In light of recent events in the Middle East and elsewhere around the globe, our hearts go out to those members of our organization with loved ones who have been impacted by these conflicts. We also know that our patients and their families are experiencing great sadness, grief, pain, and fear. In the recent years, we have learned that the world is really a small place, where what happens in one country affects the entire world population.
We are living in an era of in which we are grappling with volatile and unsettling events around the world- wars, climate disasters, polarizing political discourse that brought forth the global awareness of rising unmet mental health needs of the general population. The world is just emerging from three years of the Coronavirus disease 2019 (COVID-19) pandemic into the flares of geopolitical conflicts, wars, refugee crisis, and persistent climate disasters. Older adults have been at disproportionate risk of severe infection and mortality, and vulnerable to endure loneliness and social exclusion during the pandemic, and other disasters. The triple stigma affecting older adults of aging, disability, and mental illness “ageism, mentalism, and ableism” can act as significant risk factor during this time, increasing the physical as well as psychosocial burden on the elderly. Marginalization and human rights deprivation emerged as a common pathway of suffering for the elderly. Many of our patients have experienced personal and intergenerational trauma and the healthcare disparities.

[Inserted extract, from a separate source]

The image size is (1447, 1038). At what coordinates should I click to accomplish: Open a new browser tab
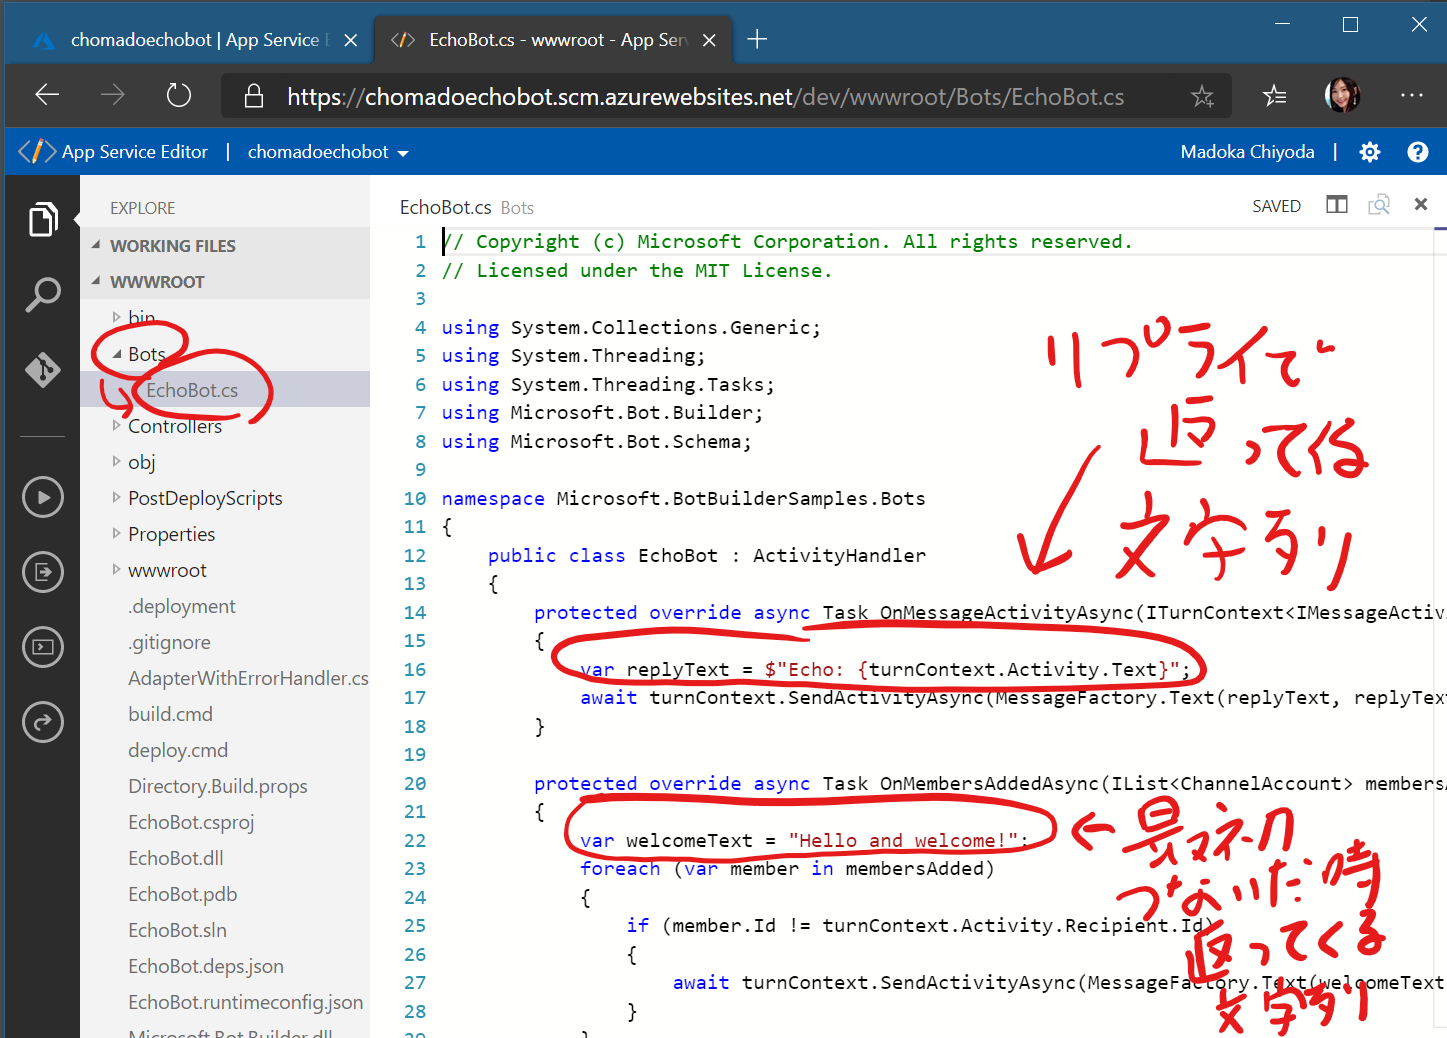757,40
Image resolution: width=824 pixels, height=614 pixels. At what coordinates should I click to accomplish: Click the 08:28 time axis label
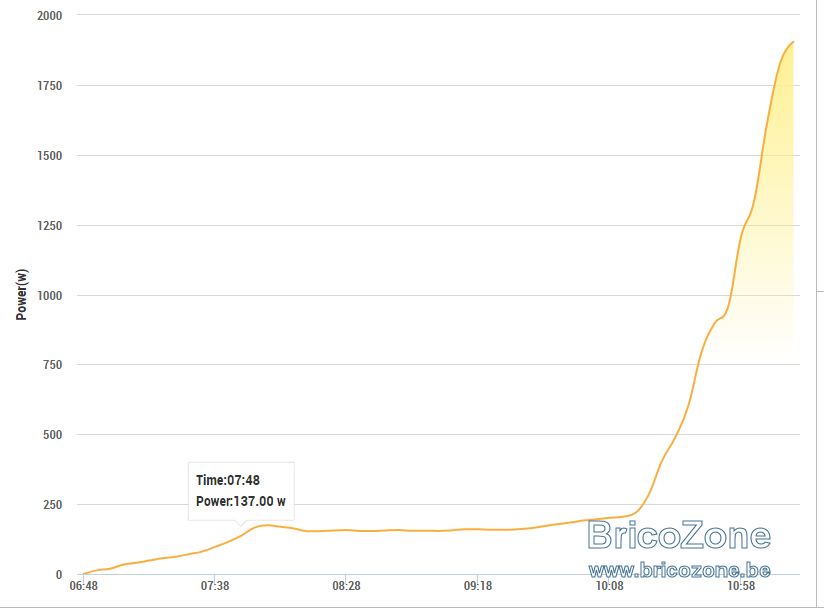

All is happening on the heels of the Old Age Psychiatry Section meeting at the World Psychiatric Congress in Vienna in early October 2023 that brought the sense of urgency to unite to defend human rights of our older patients with neuropsychiatric disorders and their families. The participants included Carlos De Mendonça Lima (Chair, Old Age Psychiatry, WPA), Anne Margriet Pot (President Elect IPA), Dilip Jeste (Editor In- Chief, International Psychogeriatrics), Kiran Rabheru (Canadian Association of Geriatric Psychiatry, Thomas Schulze (President elect WPA), Perminder Sachdev (Australia, Brain Health), and Helen Lavretsky (President, AAGP) where urgency to form a coalition advocating for Mental health of Older adults as human rights, and develop guidelines on the rights of older adults to Mental Health.
October 10, 2023 was the World’s Mental Health Day that also attracted a lot of attention and published articles. WHO stated that the highest attainable standard of mental health includes the right to be protected from mental health risks, the right to available, accessible, acceptable, and good quality care, and the right to liberty.
In the face of the rising global stress and conflict, We stand with our patients and their families, and will continue to work tirelessly on their behalf and on behalf of their human rights for Brain and Mental Health, and call upon our members to become active advocates for our patients and for our profession.